Or so they were taught.

They weren’t named; they weren’t cuddled, cherished or loved.

They didn’t go outside to play as young, nor were they allowed sleepovers as human children were.

Because they weren’t human.

They were animals that walked on two legs and who dressed, spoke and acted like humans.

But they weren’t human.

The knowledge that they weren’t human, that they weren’t born they were created, was one of their first memories. One of the first lessons they were taught.

“Nothing will change your deaths.” His mother’s wails were filled with tears. And fear. “Nothing can save you!”

And nothing could save his mother.

The scientists wouldn’t be punished. There were no laws to protect the Breeds or the helpless women kidnapped to give birth to them. There would be no justice for the creations brought to life within these steel walls. Or those sent to their deaths on the table beyond.

Panic filled Morningstar’s screams as the cold steel of the scalpel touched her flesh.

It was a sound of horror, of hysteria.

Her scent became stronger. He recognized the unique, fresh fragrance, mixed with the dark fear, and he knew he would always remember it as that of the only creature that had ever shown him kindness.

There was another smell mixing with it, though.

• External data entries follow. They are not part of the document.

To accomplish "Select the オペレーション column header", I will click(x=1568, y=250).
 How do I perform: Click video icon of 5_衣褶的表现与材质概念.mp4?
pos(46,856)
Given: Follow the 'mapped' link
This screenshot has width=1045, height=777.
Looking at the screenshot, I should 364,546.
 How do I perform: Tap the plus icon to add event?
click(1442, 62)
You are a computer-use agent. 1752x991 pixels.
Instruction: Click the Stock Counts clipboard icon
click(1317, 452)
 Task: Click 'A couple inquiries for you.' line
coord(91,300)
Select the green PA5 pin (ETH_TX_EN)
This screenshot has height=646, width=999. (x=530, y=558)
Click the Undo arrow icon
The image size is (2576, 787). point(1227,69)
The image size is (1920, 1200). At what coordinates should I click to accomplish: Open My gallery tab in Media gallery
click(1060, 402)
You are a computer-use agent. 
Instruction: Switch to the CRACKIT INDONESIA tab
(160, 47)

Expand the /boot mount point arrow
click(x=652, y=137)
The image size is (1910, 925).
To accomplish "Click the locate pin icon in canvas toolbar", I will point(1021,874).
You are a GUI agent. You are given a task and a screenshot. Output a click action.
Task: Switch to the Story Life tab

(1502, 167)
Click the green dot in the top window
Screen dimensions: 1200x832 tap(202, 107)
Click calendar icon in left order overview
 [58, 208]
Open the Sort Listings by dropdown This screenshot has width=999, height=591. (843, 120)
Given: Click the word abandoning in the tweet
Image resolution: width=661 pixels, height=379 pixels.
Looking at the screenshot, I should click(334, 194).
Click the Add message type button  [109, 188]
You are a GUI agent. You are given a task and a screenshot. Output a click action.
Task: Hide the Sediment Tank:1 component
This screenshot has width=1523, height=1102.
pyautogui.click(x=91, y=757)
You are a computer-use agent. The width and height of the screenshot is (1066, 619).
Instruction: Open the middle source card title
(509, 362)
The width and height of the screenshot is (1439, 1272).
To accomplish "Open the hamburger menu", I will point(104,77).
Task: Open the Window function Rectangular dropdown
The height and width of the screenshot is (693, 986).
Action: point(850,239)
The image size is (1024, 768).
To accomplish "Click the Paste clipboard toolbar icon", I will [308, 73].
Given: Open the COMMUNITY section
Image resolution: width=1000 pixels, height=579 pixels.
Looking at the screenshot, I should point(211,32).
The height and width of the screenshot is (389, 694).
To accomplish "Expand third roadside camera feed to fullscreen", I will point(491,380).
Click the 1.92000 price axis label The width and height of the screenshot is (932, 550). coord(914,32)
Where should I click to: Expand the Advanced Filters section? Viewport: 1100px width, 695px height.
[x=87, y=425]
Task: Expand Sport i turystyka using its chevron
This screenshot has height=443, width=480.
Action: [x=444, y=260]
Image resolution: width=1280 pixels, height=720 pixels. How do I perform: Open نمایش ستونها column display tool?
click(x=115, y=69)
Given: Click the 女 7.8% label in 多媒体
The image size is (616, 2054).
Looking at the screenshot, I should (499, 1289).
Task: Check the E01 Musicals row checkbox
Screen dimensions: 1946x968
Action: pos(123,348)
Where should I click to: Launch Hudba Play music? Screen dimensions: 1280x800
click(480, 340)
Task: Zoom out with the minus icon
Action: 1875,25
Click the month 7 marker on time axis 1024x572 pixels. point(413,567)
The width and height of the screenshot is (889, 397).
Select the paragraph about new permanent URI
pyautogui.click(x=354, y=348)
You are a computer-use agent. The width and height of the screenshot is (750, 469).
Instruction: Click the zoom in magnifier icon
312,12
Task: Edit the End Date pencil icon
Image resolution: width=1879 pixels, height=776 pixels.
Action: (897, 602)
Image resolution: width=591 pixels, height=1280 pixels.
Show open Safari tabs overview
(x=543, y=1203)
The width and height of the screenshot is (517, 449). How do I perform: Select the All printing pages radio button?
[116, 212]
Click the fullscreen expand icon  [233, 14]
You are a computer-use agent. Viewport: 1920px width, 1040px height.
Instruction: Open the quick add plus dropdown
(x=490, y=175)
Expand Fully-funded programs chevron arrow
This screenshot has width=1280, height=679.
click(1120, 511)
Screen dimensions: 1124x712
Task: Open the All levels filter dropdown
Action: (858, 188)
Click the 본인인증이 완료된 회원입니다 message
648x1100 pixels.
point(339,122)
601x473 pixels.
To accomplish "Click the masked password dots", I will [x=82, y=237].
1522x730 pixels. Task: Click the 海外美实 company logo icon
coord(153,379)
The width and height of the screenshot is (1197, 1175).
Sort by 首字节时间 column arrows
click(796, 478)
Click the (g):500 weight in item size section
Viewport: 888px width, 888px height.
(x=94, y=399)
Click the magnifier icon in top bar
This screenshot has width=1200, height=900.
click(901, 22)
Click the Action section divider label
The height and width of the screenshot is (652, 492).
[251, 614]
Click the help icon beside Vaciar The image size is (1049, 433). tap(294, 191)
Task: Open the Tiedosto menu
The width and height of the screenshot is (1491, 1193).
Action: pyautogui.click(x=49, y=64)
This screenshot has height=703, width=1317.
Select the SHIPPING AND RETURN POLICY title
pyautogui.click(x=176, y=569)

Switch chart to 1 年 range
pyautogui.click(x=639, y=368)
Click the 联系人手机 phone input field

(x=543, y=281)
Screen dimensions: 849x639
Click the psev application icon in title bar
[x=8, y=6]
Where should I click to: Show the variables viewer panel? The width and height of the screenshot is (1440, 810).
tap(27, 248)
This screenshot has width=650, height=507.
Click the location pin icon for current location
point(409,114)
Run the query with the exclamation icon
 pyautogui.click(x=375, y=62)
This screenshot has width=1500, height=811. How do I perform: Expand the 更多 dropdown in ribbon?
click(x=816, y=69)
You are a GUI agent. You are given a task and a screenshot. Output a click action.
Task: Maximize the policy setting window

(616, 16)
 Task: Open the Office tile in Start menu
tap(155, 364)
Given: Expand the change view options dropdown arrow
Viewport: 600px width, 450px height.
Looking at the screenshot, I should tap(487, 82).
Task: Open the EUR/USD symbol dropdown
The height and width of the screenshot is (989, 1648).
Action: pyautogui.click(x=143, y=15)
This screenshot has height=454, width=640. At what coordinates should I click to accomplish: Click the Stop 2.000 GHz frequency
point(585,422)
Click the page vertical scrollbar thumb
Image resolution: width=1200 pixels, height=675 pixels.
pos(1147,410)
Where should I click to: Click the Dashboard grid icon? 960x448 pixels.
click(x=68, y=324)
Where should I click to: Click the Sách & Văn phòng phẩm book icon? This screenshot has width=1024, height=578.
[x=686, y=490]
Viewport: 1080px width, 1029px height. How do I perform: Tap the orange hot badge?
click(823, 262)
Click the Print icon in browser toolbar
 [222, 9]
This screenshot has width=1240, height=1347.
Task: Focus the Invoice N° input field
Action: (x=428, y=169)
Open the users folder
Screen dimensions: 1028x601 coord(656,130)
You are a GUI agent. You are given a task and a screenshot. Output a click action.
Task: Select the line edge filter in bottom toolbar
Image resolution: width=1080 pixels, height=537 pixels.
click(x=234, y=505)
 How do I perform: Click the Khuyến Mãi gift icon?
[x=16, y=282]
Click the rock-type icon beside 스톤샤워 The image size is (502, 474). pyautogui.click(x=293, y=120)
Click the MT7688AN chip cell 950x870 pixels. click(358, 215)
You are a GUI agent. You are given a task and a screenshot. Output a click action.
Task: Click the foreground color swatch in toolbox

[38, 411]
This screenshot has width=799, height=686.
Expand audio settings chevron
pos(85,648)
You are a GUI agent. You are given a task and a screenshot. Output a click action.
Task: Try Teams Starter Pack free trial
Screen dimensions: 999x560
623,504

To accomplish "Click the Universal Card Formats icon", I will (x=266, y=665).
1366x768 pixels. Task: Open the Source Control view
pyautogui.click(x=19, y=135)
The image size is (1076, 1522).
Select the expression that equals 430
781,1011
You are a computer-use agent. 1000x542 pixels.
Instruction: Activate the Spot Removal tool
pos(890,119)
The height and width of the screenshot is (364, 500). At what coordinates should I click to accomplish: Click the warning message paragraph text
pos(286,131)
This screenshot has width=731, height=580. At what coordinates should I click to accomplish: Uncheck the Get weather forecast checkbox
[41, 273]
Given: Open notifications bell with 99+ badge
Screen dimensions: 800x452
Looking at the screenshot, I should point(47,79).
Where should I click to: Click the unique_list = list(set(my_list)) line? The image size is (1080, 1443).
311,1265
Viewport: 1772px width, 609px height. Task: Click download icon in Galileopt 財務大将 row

Elder’s scent was there and a scent of something deeper, stronger, one he had always associated with a deep, unnamed emotion. An emotion he had only scented when shared between two humans. Humans who carried a bond he had never understood.

It was a scent he had only caught a wisp of when taken out on missions in the past year. One he had come to associate with what the soldiers had sneeringly called love. A mix of lust and summer warmth, of comfort and contentment overlapped with a hint of adrenaline and excitement. And when mixed together, it was a fragrance that had called so strongly to him that it had been all he could do to maintain his composure.

And now it had regret welling inside him as he fought to hold back his rage.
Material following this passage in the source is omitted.